Treatment for Hematemesis
The management of hematemesis requires immediate resuscitation with fluid replacement, airway protection, and urgent endoscopy within 6-12 hours after hemodynamic stabilization to identify and treat the bleeding source. 1
Initial Assessment and Resuscitation
Hemodynamic Stabilization
- Insert two large-bore peripheral IV cannulae in anticubital fossae 2, 1
- Initial fluid resuscitation with 1-2 liters of normal saline 2, 1
- If patient remains shocked after initial fluid resuscitation, administer plasma expanders 2, 1
- Target adequate urine output (>30 ml/h) and central venous pressure (5-10 cm H₂O) 2, 1
- Consider inserting urinary catheter for hourly volume measurement in severe cases 2
Blood Transfusion Criteria
- Transfuse red blood cells when 2, 1:
- Hemoglobin <100 g/L in acute bleeding
- Active hematemesis with shock
- Target hemoglobin of 7-9 g/dL (restrictive strategy)
Airway Protection
- Consider endotracheal intubation for 1:
- Active hematemesis
- Inability to maintain or protect airway
- Need for optimal sedation during endoscopy
Diagnostic Approach
Urgent Endoscopy
- Perform endoscopy within 6-12 hours after adequate resuscitation 1
- Should only be performed by experienced endoscopists capable of therapeutic interventions 2, 1
- Consider CT angiography before colonoscopy if lower GI source is suspected 2
Risk Assessment
- Evaluate severity based on 2, 1:
- Age >60 years
- Pulse >100 beats/min
- Systolic BP <100 mmHg
- Hemoglobin <100 g/L
Specific Treatments Based on Etiology
Non-Variceal Bleeding (e.g., Peptic Ulcers)

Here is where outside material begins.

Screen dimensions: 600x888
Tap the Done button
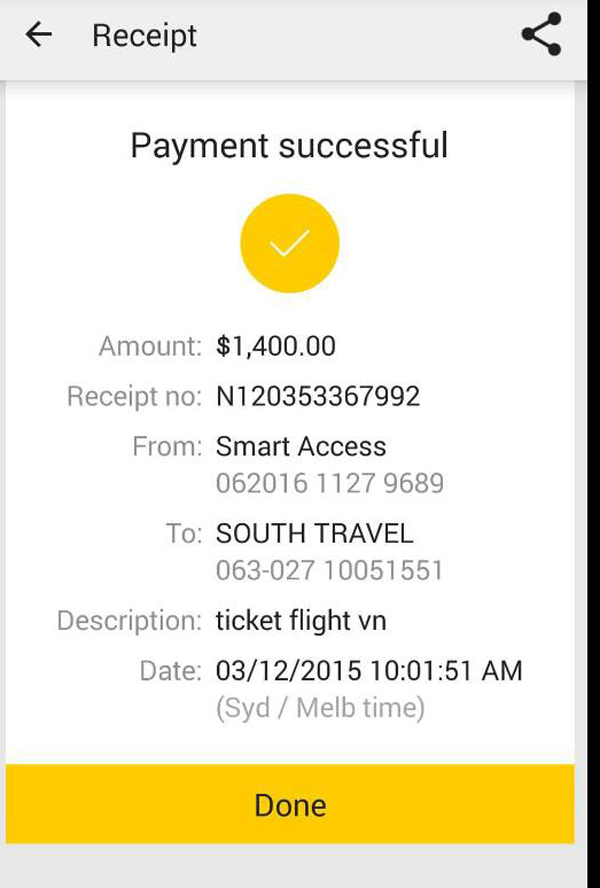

- Endoscopic interventions 1, 3:
- Thermal coagulation
- Hemoclips
- Injection with dilute adrenaline, thrombin, or fibrin glue
- Combination therapy
- Pharmacological therapy:
- Intravenous proton pump inhibitors (e.g., omeprazole) 3
Variceal Bleeding
- Pharmacological therapy 1:
- Vasoactive drugs: Octreotide 50 μg IV bolus (can be repeated in first hour)

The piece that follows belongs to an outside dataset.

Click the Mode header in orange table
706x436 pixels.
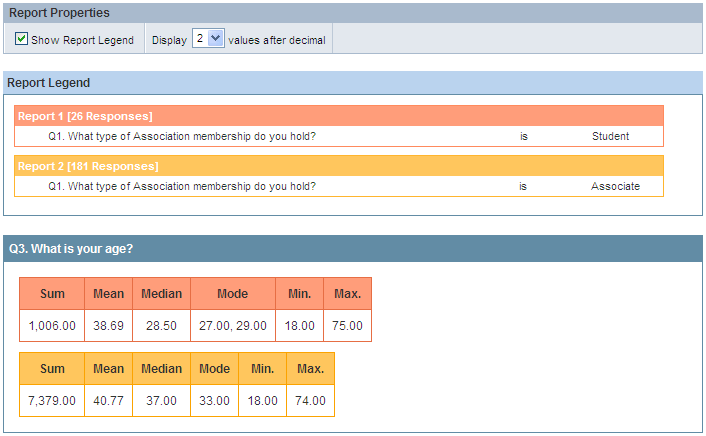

- Continuous IV infusion of octreotide 50 μg/h for 2-5 days
- Endoscopic therapy 1, 4:
- Endoscopic variceal ligation (EVL) for esophageal varices (preferred due to lower complication rate)

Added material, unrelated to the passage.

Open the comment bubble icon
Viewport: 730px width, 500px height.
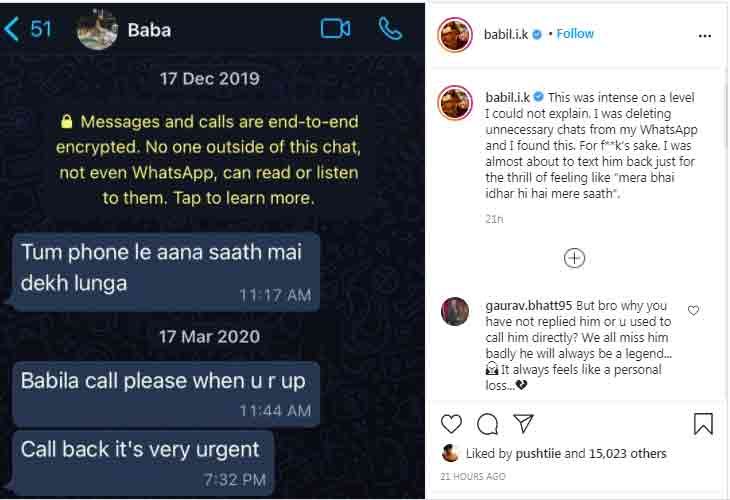coord(487,424)
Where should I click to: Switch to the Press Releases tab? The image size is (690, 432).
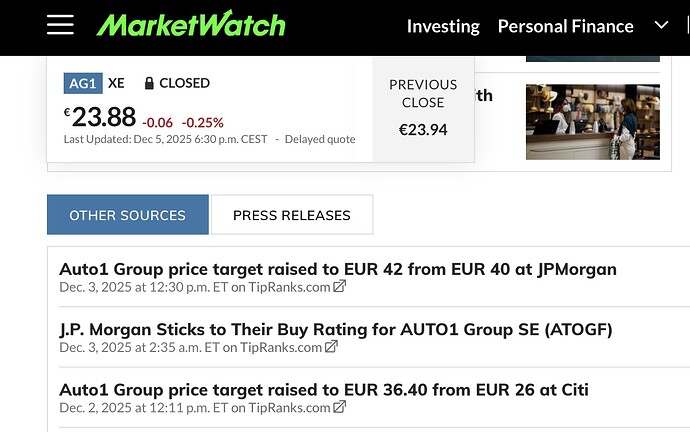(x=291, y=215)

- Endoscopic variceal obturation (EVO) for gastric varices
- Prophylactic antibiotics: IV ceftriaxone 1 g/24h (maximum 7 days) 1
- Consider early TIPS placement for Child-Pugh B cirrhosis with active bleeding or Child-Pugh C 1
Coagulation Management
- Correct coagulopathy with fresh frozen plasma for prolonged PT/INR 1
- Maintain platelet count >75 × 10^9/L 1
- Consider tranexamic acid in cases of severe bleeding 1, 5
Management of Rebleeding
Definition of Rebleeding
- Fresh hematemesis ≥100 mL ≥2 hours after treatment
- Development of hypovolemic shock
- 3 g drop in hemoglobin within 24 hours without transfusion 1
Rescue Therapies
- Repeat endoscopic therapy 3
- TIPS (transjugular intrahepatic portosystemic shunt) with a 90% success rate 1
- Balloon tamponade or self-expandable esophageal covered metal stent 1
- Angiographic embolization if endoscopic therapy fails 1
- Surgical intervention if other methods fail 3
Disposition and Monitoring
- Admit patients with severe bleeding to intensive care or high-dependency unit 1
- Continuous monitoring of vital signs using automated devices 2, 1
- Most patients (88%) will stop bleeding spontaneously, but close monitoring is essential 6
Common Pitfalls to Avoid
- Delaying resuscitation while waiting for endoscopy 1
- Performing endoscopy before adequate resuscitation 1
- Failing to identify patients with liver disease who require specific management 2, 1
- Overlooking the need for prophylactic antibiotics in cirrhotic patients 1
- Neglecting airway protection in patients with active hematemesis 1
Remember that while therapeutic endoscopic intervention is only required in about 6% of patients 6, early and appropriate resuscitation followed by timely endoscopy is essential for optimal outcomes and reduced mortality.